MATH Semineri: “Coloring of Graphs Avoiding Bicolored Paths of a Fixed Length”, Lale Özkahya, 18:00 24 Mart (EN)

You are cordially invited to the Analysis Seminar organized by the Department of Mathematics.

Speaker: Lale Özkahya Hacettepe University)

“Coloring of Graphs Avoiding Bicolored Paths of a Fixed Length”

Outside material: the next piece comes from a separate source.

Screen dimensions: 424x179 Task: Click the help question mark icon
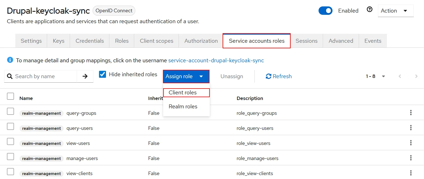pyautogui.click(x=370, y=10)
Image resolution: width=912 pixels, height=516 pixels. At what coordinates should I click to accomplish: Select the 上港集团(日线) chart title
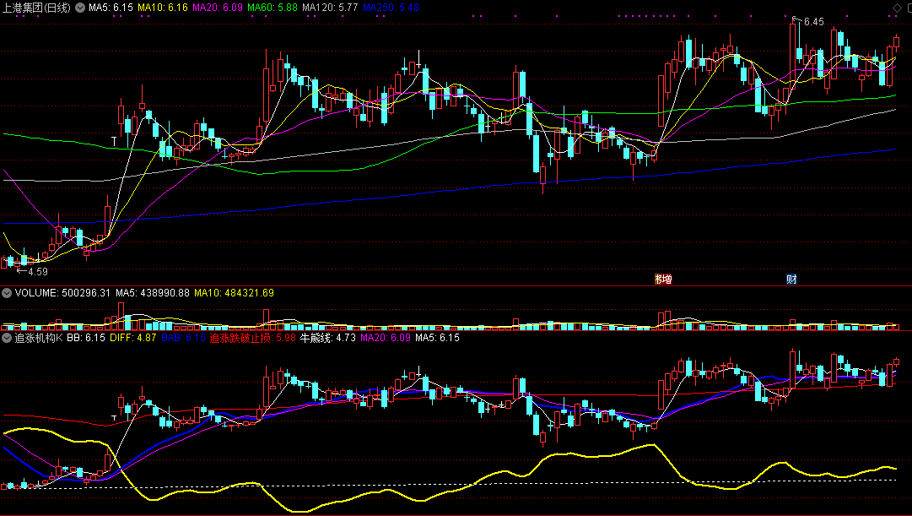pos(36,8)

Abstract: The problem of finding the minimum number of colors to color a graph properly without containing any bicolored copy of a fixed family of subgraphs has been widely studied. Most well-known examples are star coloring and acyclic coloring of graphs (Grüunbaum, 1973) where bicolored copies of P4 and cycles are not allowed, respectively. We introduce a variation of these problems and study proper coloring of graphs not containing a bicolored path of a fixed length and provide general bounds for all graphs. A Pk-coloring of an undirected graph G is a proper vertex coloring of G such that there is no bicolored copy of Pk in G; and the minimum number of colors needed for a Pk-coloring of G is called the Pk-chromatic number of G; denoted by sk(G). We found bounds on s_k(G) for all graphs. Moreover, we find the exact values for the Pk-chromatic number of the products of some cycles and paths for k = 5; 6. This is joint work with Alaittin Kırtışoğlu.

Date: Thursday, March 24, 2022
Time: 18:00-19:00, GMT+3.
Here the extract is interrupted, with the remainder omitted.